# Required action
What this exercise needs is every entry restated as written, with no pictures.

# Provided records
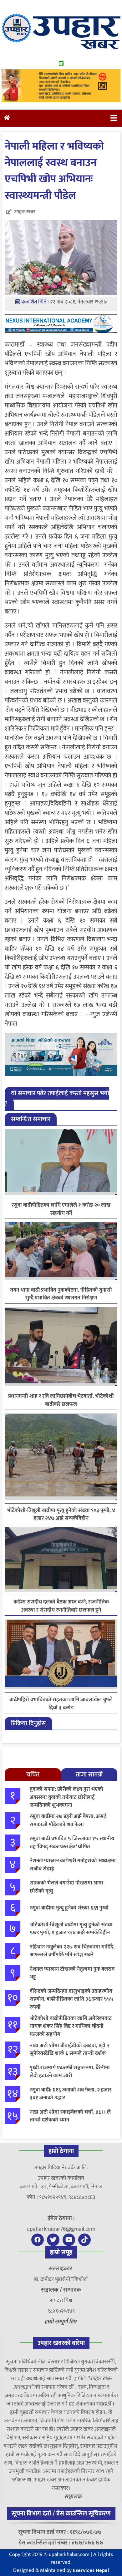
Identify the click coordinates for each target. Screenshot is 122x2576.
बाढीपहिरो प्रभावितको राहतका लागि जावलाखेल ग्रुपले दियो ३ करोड (61, 1704)
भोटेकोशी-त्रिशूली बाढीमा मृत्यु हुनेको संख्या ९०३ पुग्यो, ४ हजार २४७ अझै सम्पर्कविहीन (61, 1514)
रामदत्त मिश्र (61, 2300)
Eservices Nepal (91, 2570)
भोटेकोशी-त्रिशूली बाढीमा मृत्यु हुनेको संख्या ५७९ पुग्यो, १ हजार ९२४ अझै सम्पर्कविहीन (71, 1928)
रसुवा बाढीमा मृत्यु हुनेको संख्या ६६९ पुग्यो (69, 1908)
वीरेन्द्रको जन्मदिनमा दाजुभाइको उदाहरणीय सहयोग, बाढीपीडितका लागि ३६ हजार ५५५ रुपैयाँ (71, 1999)
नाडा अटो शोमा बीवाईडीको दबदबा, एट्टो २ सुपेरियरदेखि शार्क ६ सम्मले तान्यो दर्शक (69, 2049)
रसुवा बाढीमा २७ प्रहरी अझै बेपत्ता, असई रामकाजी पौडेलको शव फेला (68, 1820)
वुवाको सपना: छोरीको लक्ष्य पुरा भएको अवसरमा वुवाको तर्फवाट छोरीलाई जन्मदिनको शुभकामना (66, 1797)
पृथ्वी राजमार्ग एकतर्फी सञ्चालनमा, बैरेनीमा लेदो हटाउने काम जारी (70, 2071)
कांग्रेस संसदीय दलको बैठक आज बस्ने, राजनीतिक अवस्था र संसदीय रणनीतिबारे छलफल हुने (61, 1606)
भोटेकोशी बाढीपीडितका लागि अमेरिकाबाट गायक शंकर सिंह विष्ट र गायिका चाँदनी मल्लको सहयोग (71, 2026)
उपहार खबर (24, 212)
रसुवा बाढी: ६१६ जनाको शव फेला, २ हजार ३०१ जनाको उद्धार (70, 2094)
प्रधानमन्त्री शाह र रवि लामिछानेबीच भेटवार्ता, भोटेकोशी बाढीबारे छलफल (61, 1400)
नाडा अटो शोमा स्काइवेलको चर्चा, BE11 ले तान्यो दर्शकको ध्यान (70, 2116)
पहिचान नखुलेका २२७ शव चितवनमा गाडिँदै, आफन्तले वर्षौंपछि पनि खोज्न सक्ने (72, 1951)
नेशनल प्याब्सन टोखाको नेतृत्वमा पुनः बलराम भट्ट (72, 1973)
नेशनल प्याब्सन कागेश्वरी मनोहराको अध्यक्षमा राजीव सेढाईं (73, 1864)
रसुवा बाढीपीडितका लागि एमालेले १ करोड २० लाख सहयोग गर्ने (61, 1209)
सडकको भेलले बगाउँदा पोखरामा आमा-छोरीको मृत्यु (67, 1887)
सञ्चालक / (52, 2290)
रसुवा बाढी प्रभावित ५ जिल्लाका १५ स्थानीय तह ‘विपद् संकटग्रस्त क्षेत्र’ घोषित (72, 1842)
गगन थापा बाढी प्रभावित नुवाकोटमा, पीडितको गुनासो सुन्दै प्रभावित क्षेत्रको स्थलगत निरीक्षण (61, 1294)
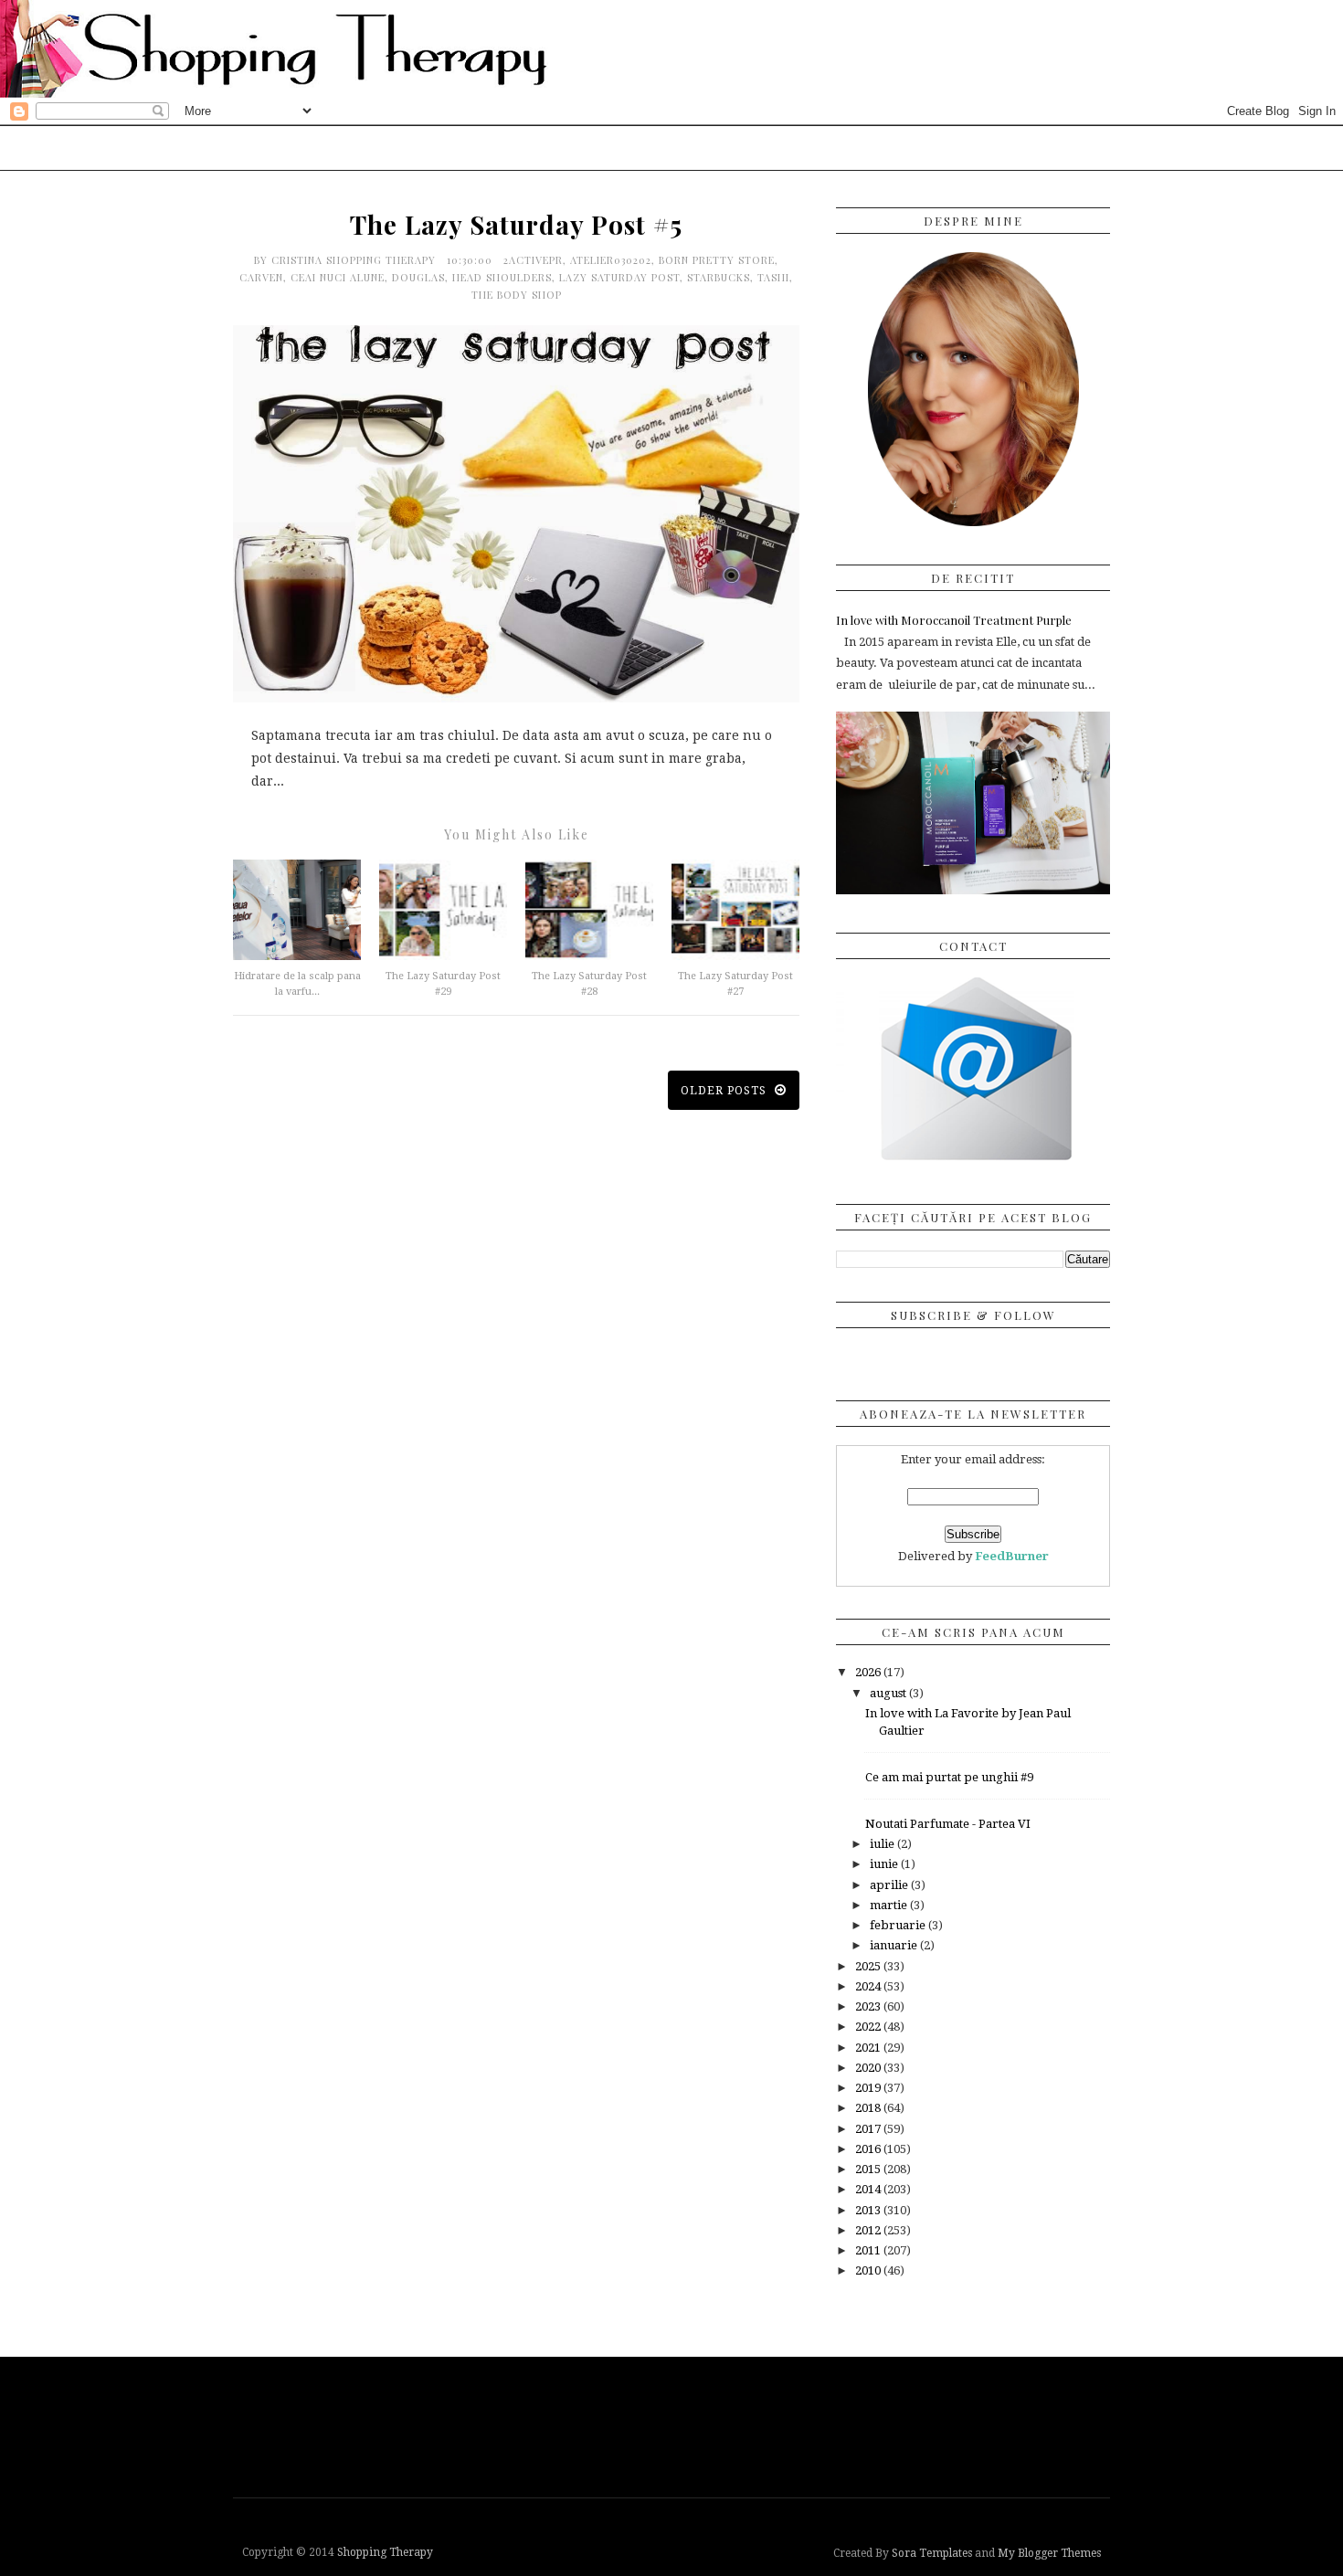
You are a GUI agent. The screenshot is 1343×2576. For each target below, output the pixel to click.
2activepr (533, 260)
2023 (869, 2006)
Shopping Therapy (385, 2552)
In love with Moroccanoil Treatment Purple (954, 620)
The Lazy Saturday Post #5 (516, 224)
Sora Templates (932, 2553)
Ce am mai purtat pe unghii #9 (949, 1777)
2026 (869, 1672)
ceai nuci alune (338, 277)
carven (261, 277)
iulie (883, 1844)
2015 (869, 2169)
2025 (869, 1966)
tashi (773, 277)
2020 (869, 2068)
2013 (869, 2210)
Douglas (418, 277)
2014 (869, 2189)
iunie (885, 1864)
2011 (869, 2250)
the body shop (516, 294)
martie (890, 1905)
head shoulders (502, 277)
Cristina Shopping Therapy (355, 260)
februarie (899, 1925)
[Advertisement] (676, 2425)
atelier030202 (610, 260)
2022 (869, 2026)
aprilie (890, 1885)
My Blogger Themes (1049, 2553)
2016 (869, 2149)
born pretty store (717, 260)
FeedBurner (1012, 1556)
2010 (869, 2270)
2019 (869, 2088)
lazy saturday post (619, 277)
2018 (869, 2108)
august (889, 1693)
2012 (869, 2230)
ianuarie (895, 1945)
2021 (869, 2047)
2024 (869, 1986)
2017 (869, 2129)
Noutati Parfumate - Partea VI (948, 1824)
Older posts (725, 1090)
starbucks (718, 277)
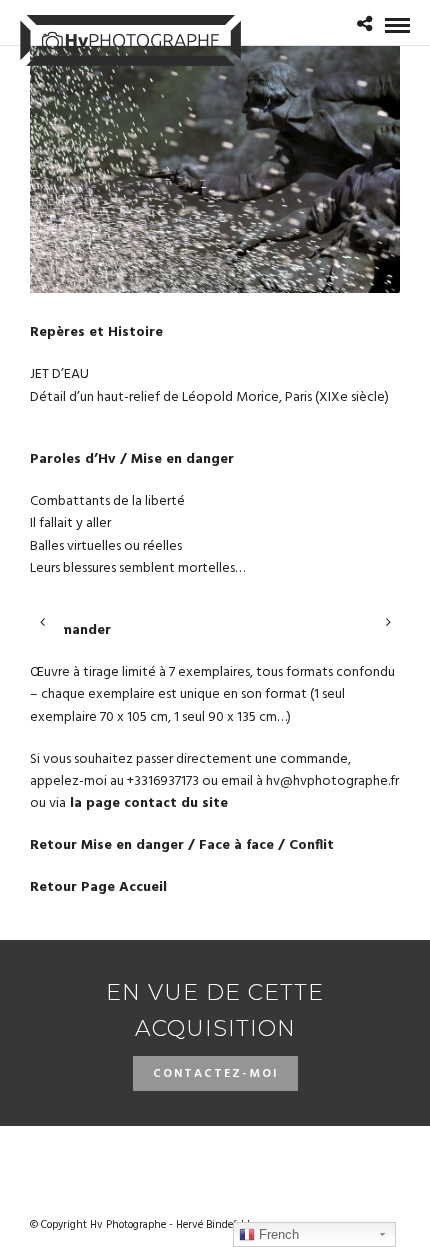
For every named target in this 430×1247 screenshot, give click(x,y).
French (277, 1234)
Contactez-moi (215, 1074)
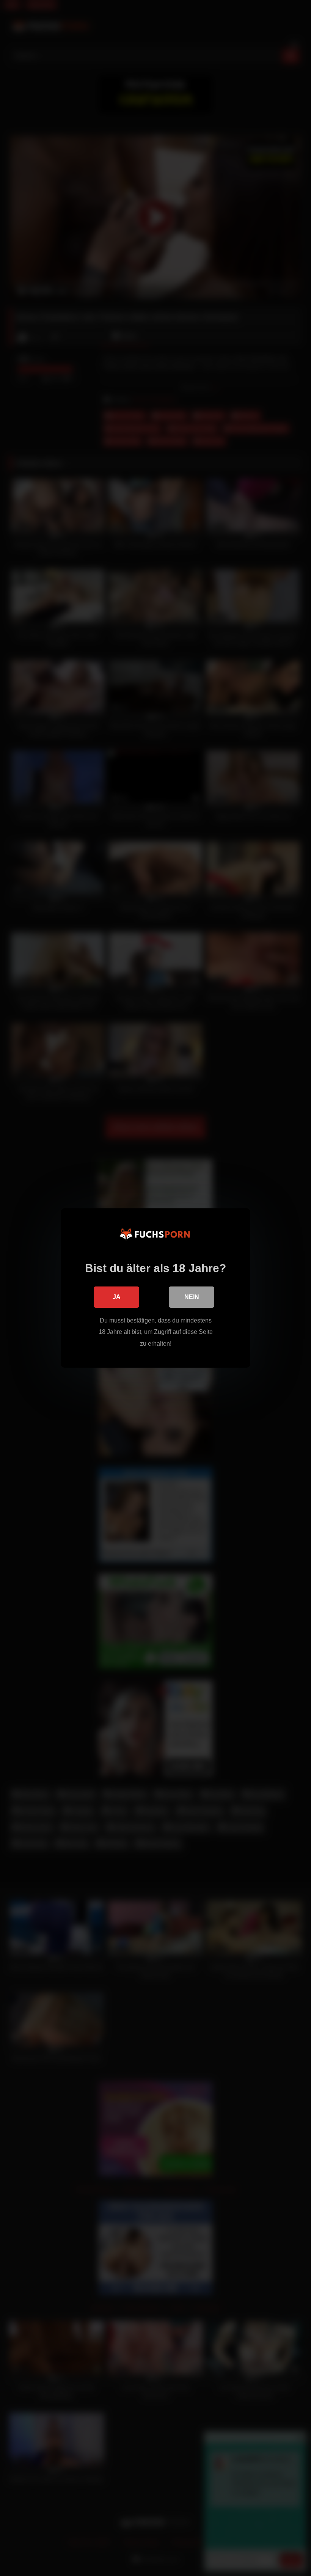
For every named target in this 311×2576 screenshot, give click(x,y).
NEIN (191, 1297)
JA (117, 1297)
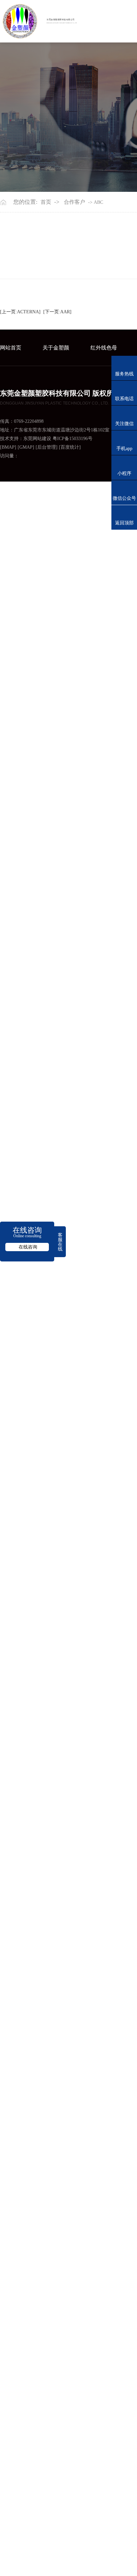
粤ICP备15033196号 (72, 438)
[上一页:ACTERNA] (20, 311)
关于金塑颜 (56, 347)
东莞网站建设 (37, 438)
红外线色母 (103, 347)
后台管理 (46, 447)
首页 (46, 202)
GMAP (26, 447)
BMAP (8, 447)
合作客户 (74, 202)
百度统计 (70, 447)
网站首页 (10, 347)
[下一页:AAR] (57, 311)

# Reply to the exercise
Identify the click coordinates for each target. Screenshot is 122x2576.
बाढीपहिरो प्रभावितको राहतका लागि जावलाखेल ग्रुपले दियो ३ करोड (61, 1704)
भोटेकोशी-त्रिशूली बाढीमा मृत्यु हुनेको संख्या ९०३ पुग्यो, ४ हजार २४७ अझै सम्पर्कविहीन (61, 1514)
रामदत्त मिश्र (61, 2300)
Eservices Nepal (91, 2570)
भोटेकोशी-त्रिशूली बाढीमा मृत्यु हुनेको संख्या ५७९ पुग्यो, १ हजार ९२४ अझै सम्पर्कविहीन (71, 1928)
रसुवा बाढीमा मृत्यु हुनेको संख्या ६६९ पुग्यो (69, 1908)
वीरेन्द्रको जन्मदिनमा दाजुभाइको उदाहरणीय सहयोग, बाढीपीडितका लागि ३६ हजार ५५५ रुपैयाँ (71, 1999)
नाडा अटो शोमा बीवाईडीको दबदबा, एट्टो २ सुपेरियरदेखि शार्क ६ सम्मले तान्यो दर्शक (69, 2049)
रसुवा बाढीमा २७ प्रहरी अझै बेपत्ता, असई रामकाजी पौडेलको शव फेला (68, 1820)
वुवाको सपना: छोरीको लक्ष्य पुरा भएको अवसरमा वुवाको तर्फवाट छोरीलाई जन्मदिनको शुभकामना (66, 1797)
पृथ्वी राजमार्ग एकतर्फी सञ्चालनमा, बैरेनीमा लेदो हटाउने काम जारी (70, 2071)
कांग्रेस संसदीय दलको बैठक आज बस्ने, राजनीतिक अवस्था र संसदीय रणनीतिबारे छलफल हुने (61, 1606)
भोटेकोशी बाढीपीडितका लागि अमेरिकाबाट गायक शंकर सिंह विष्ट र गायिका चाँदनी मल्लको सहयोग (71, 2026)
उपहार खबर (24, 212)
रसुवा बाढी: ६१६ जनाको शव फेला, २ हजार ३०१ जनाको उद्धार (70, 2094)
प्रधानमन्त्री शाह र रवि लामिछानेबीच भेटवार्ता, भोटेकोशी बाढीबारे छलफल (61, 1400)
नाडा अटो शोमा स्काइवेलको चर्चा, BE11 ले तान्यो दर्शकको ध्यान (70, 2116)
पहिचान नखुलेका २२७ शव चितवनमा गाडिँदै, आफन्तले वर्षौंपछि पनि खोज्न सक्ने (72, 1951)
नेशनल प्याब्सन टोखाको नेतृत्वमा पुनः बलराम भट्ट (72, 1973)
नेशनल प्याब्सन कागेश्वरी मनोहराको अध्यक्षमा राजीव सेढाईं (73, 1864)
रसुवा बाढीपीडितका लागि एमालेले १ करोड २० लाख सहयोग गर्ने (61, 1209)
सडकको भेलले बगाउँदा पोखरामा आमा-छोरीको मृत्यु (67, 1887)
सञ्चालक / (52, 2290)
रसुवा बाढी प्रभावित ५ जिल्लाका १५ स्थानीय तह ‘विपद् संकटग्रस्त क्षेत्र’ घोषित (72, 1842)
गगन थापा बाढी प्रभावित नुवाकोटमा, पीडितको गुनासो सुन्दै प्रभावित क्षेत्रको स्थलगत निरीक्षण (61, 1294)
You are a GUI agent. The screenshot is 1343×2576. For each target below, output the pixel to click.
2activepr (533, 260)
2023 (869, 2006)
Shopping Therapy (385, 2552)
In love with Moroccanoil Treatment Purple (954, 620)
The Lazy Saturday Post #5 (516, 224)
Sora Templates (932, 2553)
Ce am mai purtat pe unghii #9 (949, 1777)
2026 (869, 1672)
ceai nuci alune (338, 277)
carven (261, 277)
iulie (883, 1844)
2015 (869, 2169)
2025 (869, 1966)
tashi (773, 277)
2020 (869, 2068)
2013 (869, 2210)
Douglas (418, 277)
2014 (869, 2189)
iunie (885, 1864)
2011 (869, 2250)
the body shop (516, 294)
martie (890, 1905)
head shoulders (502, 277)
Cristina Shopping Therapy (355, 260)
februarie (899, 1925)
[Advertisement] (676, 2425)
atelier030202 (610, 260)
2022 (869, 2026)
aprilie (890, 1885)
My Blogger Themes (1049, 2553)
2016 (869, 2149)
born pretty store (717, 260)
FeedBurner (1012, 1556)
2010 (869, 2270)
2019 (869, 2088)
lazy saturday post (619, 277)
2018 (869, 2108)
august (889, 1693)
2012 (869, 2230)
ianuarie (895, 1945)
2021 (869, 2047)
2024 (869, 1986)
2017 (869, 2129)
Noutati Parfumate - Partea VI (948, 1824)
Older posts (725, 1090)
starbucks (718, 277)
For every named target in this 430×1247 screenshot, give click(x,y).
French (277, 1234)
Contactez-moi (215, 1074)
For every named target in this 311×2576 screenshot, give click(x,y).
NEIN (191, 1297)
JA (117, 1297)
粤ICP备15033196号 (72, 438)
[上一页:ACTERNA] (20, 311)
关于金塑颜 (56, 347)
东莞网站建设 (37, 438)
红外线色母 (103, 347)
后台管理 (46, 447)
首页 (46, 202)
GMAP (26, 447)
BMAP (8, 447)
合作客户 (74, 202)
百度统计 (70, 447)
网站首页 (10, 347)
[下一页:AAR] (57, 311)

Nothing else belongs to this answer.